Axi4LiteManager is an OSVVM Verification Component (OSVVM has many of them) that acts as an AXI4-Lite bus master. It can issue AXI4-Lite read and write transactions to the device under test.
The Test Controller is the testbench orchestrator. It remote controls AxiLiteManager, instructing it to issue AXI4-Lite transactions, over a transaction interface that is implemented using record-typed VHDL signals.
Notice that the register bank output port corresponding to the Control register is looped back to the input port which drives the value of the Status register.
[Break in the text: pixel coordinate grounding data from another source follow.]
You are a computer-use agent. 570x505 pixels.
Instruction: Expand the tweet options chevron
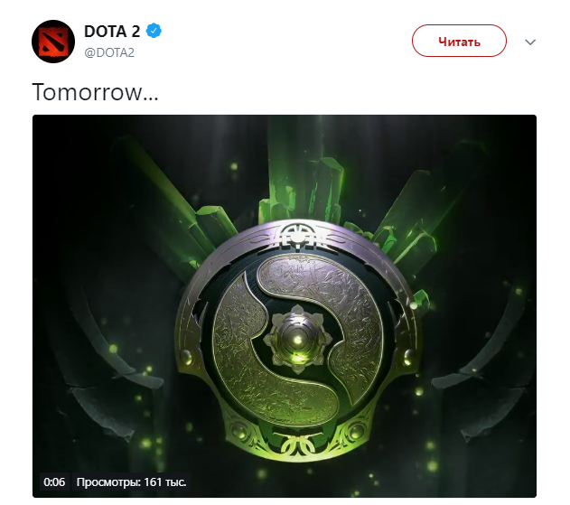pos(530,42)
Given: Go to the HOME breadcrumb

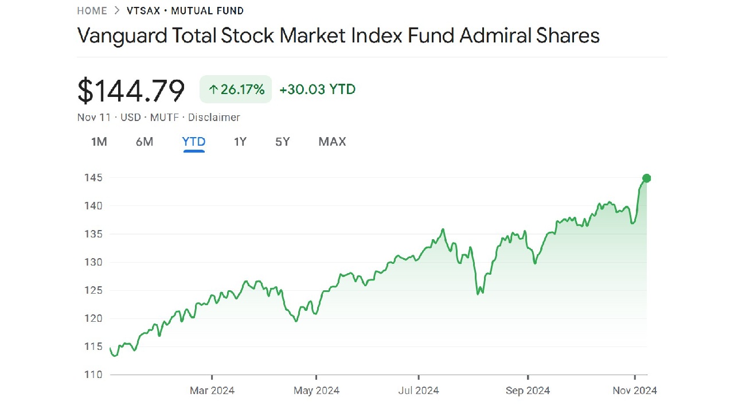Looking at the screenshot, I should point(92,11).
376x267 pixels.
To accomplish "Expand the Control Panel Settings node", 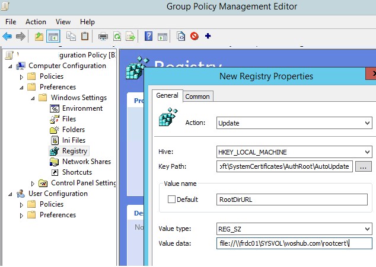I will (33, 183).
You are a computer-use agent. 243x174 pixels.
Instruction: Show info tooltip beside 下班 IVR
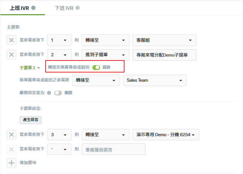[77, 8]
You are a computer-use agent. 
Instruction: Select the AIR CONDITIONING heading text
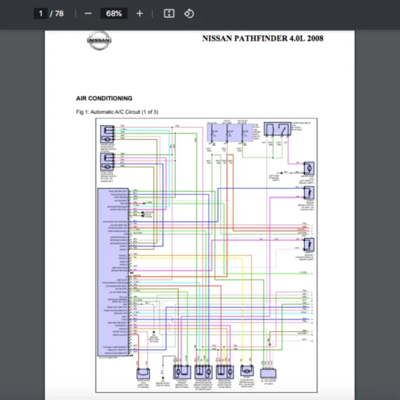click(104, 98)
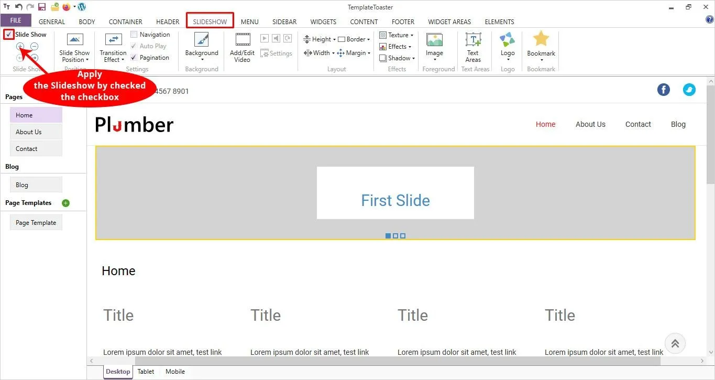Click the first slide pagination dot
This screenshot has height=380, width=715.
tap(388, 236)
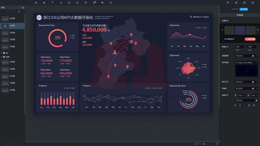Open the 界面背景 color dropdown arrow
The image size is (260, 146).
coord(257,56)
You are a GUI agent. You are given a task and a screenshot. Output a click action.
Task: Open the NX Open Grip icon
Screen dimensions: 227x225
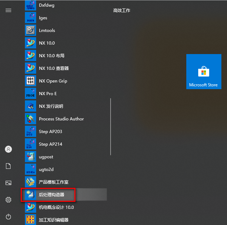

This makes it very easy to check that both the Control and the Status registers are working as expected, by simply writing a value such as 0x1234 into the Control register and checking that the same value can be read back from the Status register.
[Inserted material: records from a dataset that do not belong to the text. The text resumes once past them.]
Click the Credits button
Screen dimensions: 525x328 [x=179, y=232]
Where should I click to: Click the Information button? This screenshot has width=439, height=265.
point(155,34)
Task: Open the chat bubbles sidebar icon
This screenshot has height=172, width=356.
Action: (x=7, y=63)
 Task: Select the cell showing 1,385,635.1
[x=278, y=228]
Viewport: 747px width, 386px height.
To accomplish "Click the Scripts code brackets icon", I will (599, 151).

Architecture of the osvvm-demo testbench
In a typical OSVVM fashion, there may be different incarnations of the Test Controller component, which OSVVM calls Test Cases, where each test case is implemented as a different architecture of the Test Controller entity. Although our demonstration testbench has only one test case, it’s usually a good idea to have several of them, such as a test case for normal operation and a test case for error conditions. I recommend keeping your test cases simple and focused on one particular aspect of the verification.
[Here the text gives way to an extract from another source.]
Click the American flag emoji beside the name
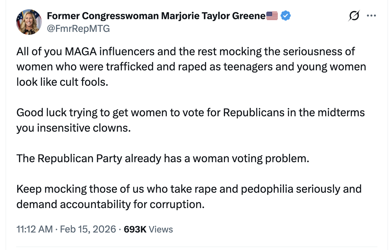The image size is (392, 250). point(272,15)
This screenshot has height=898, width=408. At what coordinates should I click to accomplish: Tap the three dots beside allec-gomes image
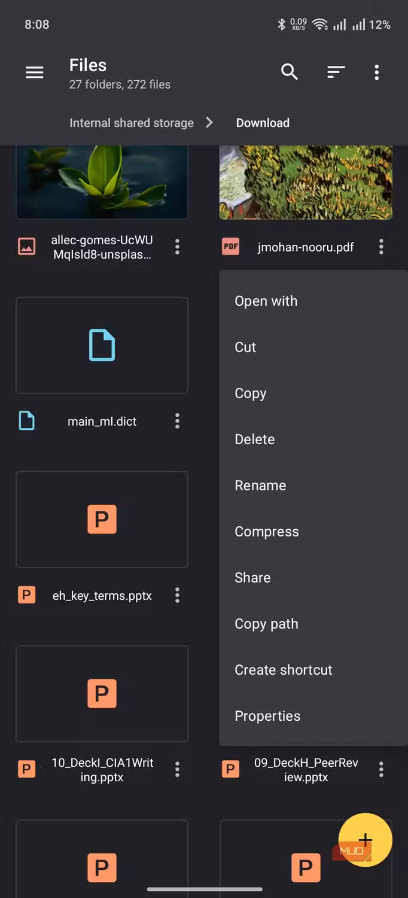tap(177, 247)
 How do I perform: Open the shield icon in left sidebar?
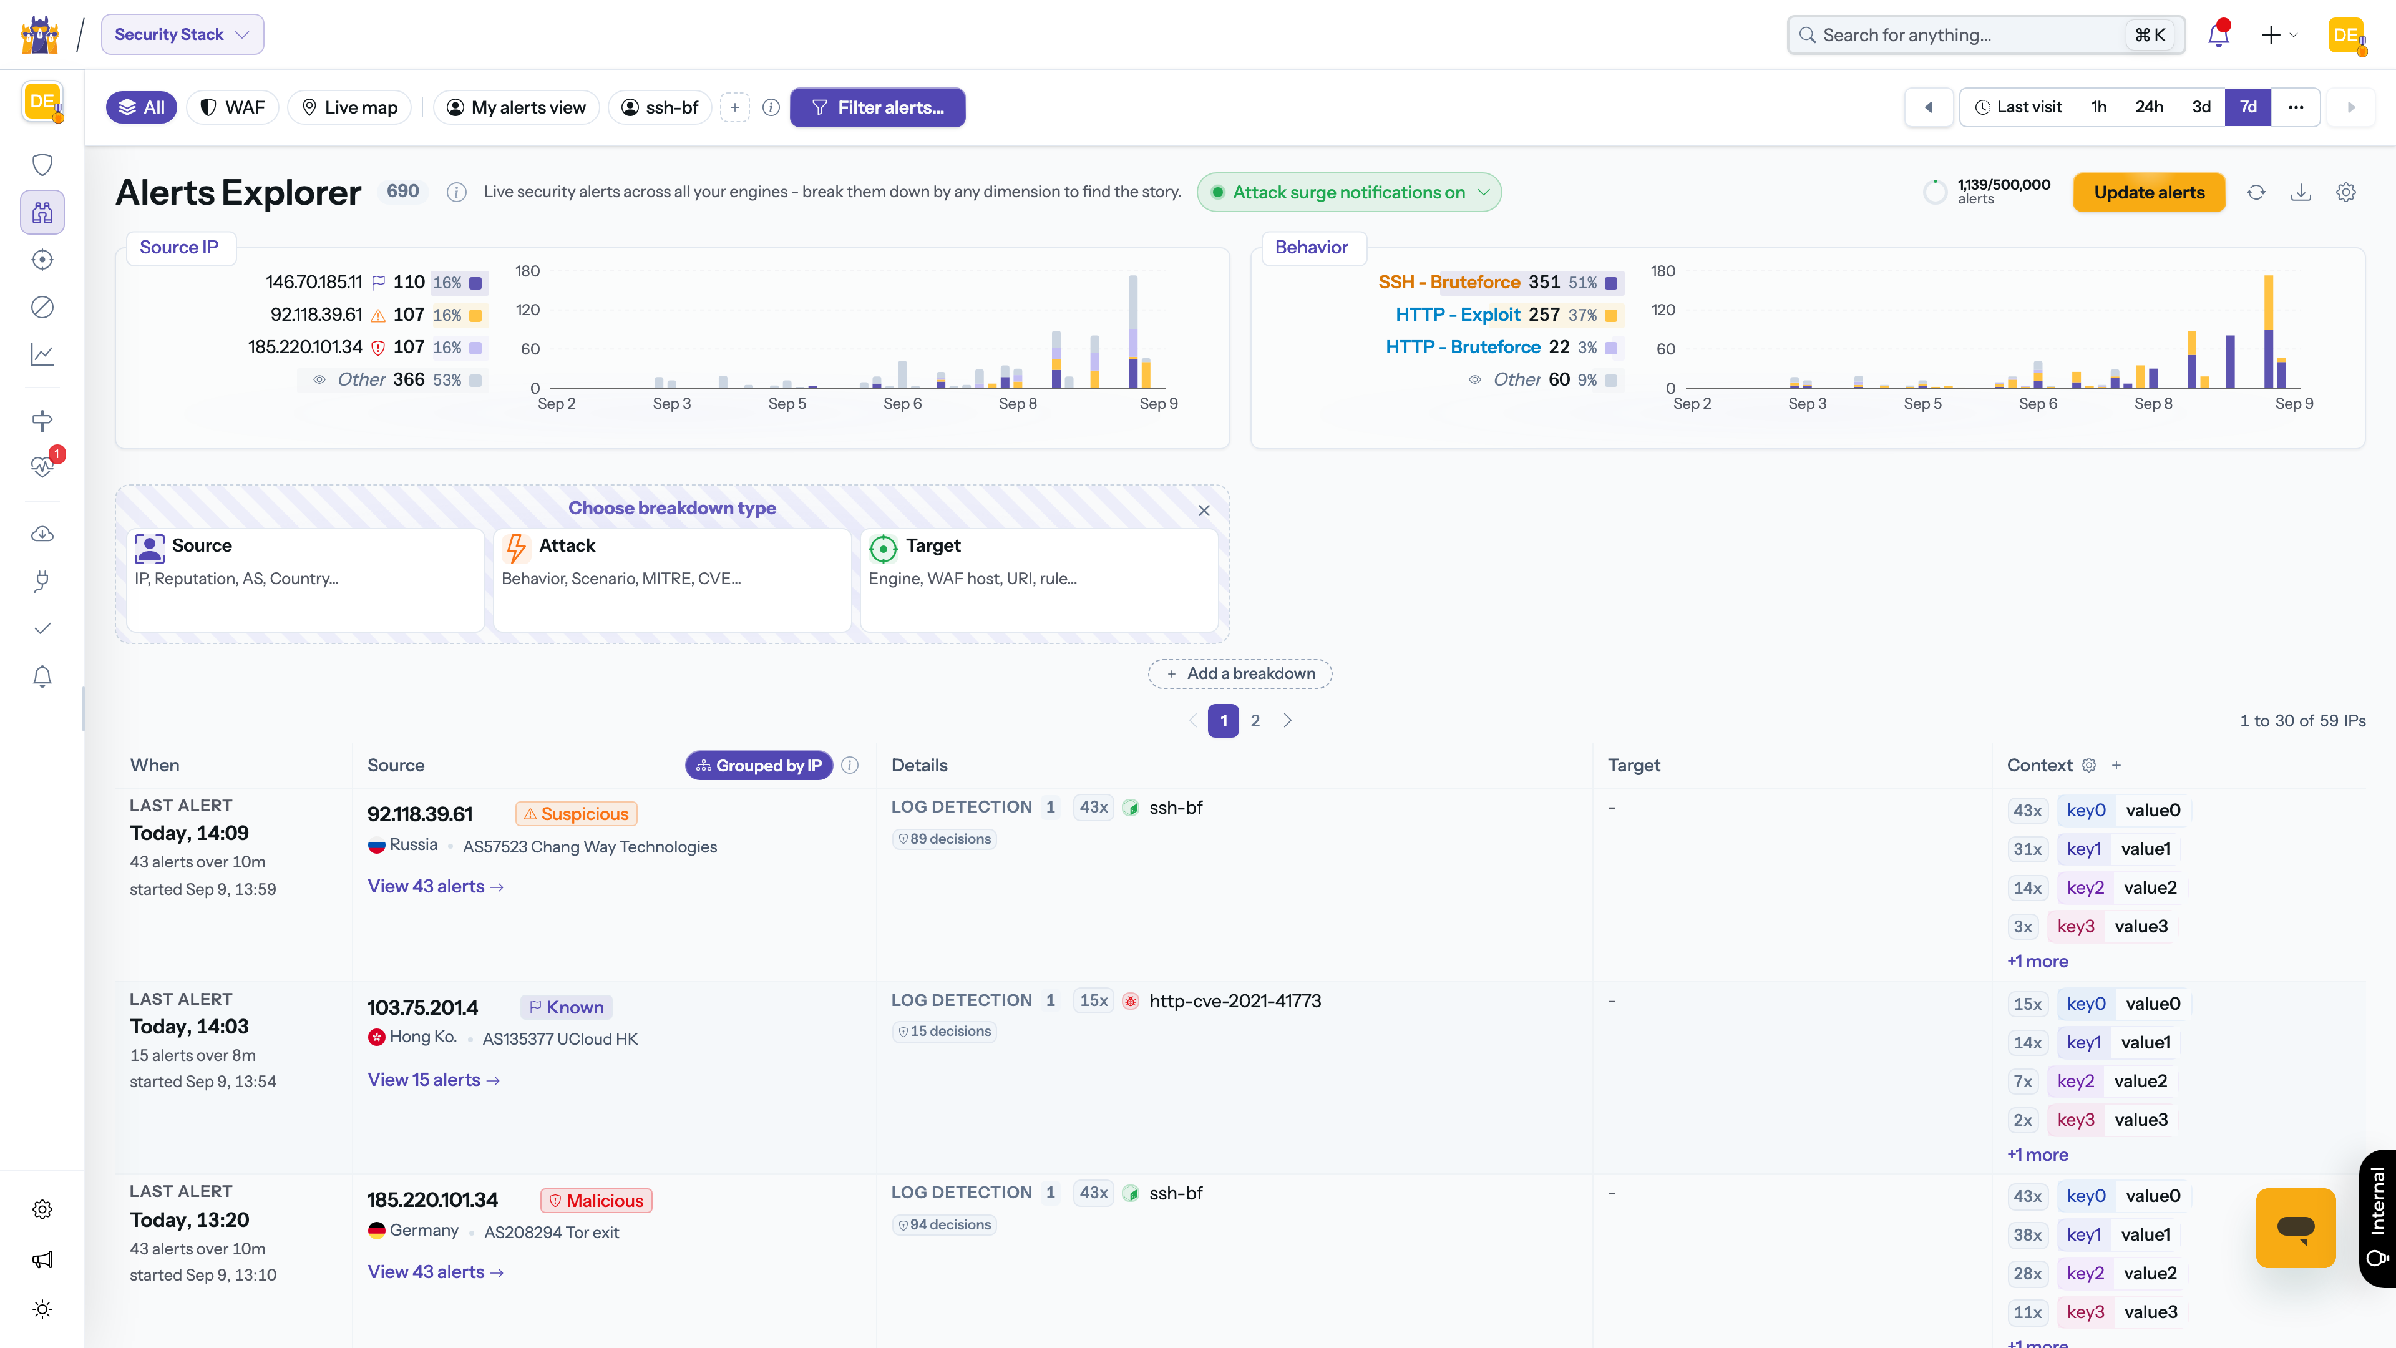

Our test case, which is called operation, has a single control process whose source code is shown below. What that process does is wait for initialization and reset to complete, write a magic value (0x1234) to the Control register using the Write procedure, read back the value of the Status register using the Read procedure, and check that both values are matching. When everything is done, it prints out a PASS/FAIL report on the simulator console.
ControlProc : process
variable addr : unsigned(31 downto 0);
variable wdata : std_logic_vector(31 downto 0);
variable rdata : std_logic_vector(31 downto 0);
variable actual_value : std_logic_vector(STATUS_VALUE_BIT_WIDTH - 1 downto 0);
variable expected_value : std_logic_vector(CONTROL_VALUE_BIT_WIDTH - 1 downto 0);
-- Initialization of test
-- Wait for testbench initialization
wait for 0 ns;
-- Wait for Design Reset
wait until nReset = '1';
Log("Write Control register");
addr := unsigned(REGS_BASEADDR) + CONTROL_OFFSET;
wdata := x"00001234";
Write(Axi4MemRec, std_logic_vector(addr), wdata);
Log("Read Status register");
Read(Axi4MemRec, std_logic_vector(addr), rdata);
-- Extract field value from register value
actual_value := rdata(STATUS_VALUE_BIT_WIDTH + STATUS_VALUE_BIT_OFFSET - 1 downto STATUS_VALUE_BIT_OFFSET);
expected_value := wdata(CONTROL_VALUE_BIT_OFFSET + CONTROL_VALUE_BIT_WIDTH - 1 downto CONTROL_VALUE_BIT_OFFSET);
-- Compare write and read field values
AffirmIfEqual(expected_value, actual_value, "read data");
end process ControlProc;
Notice the procedural and abstract coding style of the Test Case. We are not fiddling with signals here, only calling high-level procedures that do all the underlying protocols and bit-bouncing for us.
When it comes to compiling and simulating the testbench in a VHDL simulator, OSVVM has you covered as well. You can declare your source sets in the form of project (*.pro) files, which can recursively include project files from other directories. The top-level project file for this testbench is RunAllTests.pro.
The beauty of OSVVM project files is that they will work with virtually every capable VHDL simulator, without requiring any simulator-specific Tcl scripting.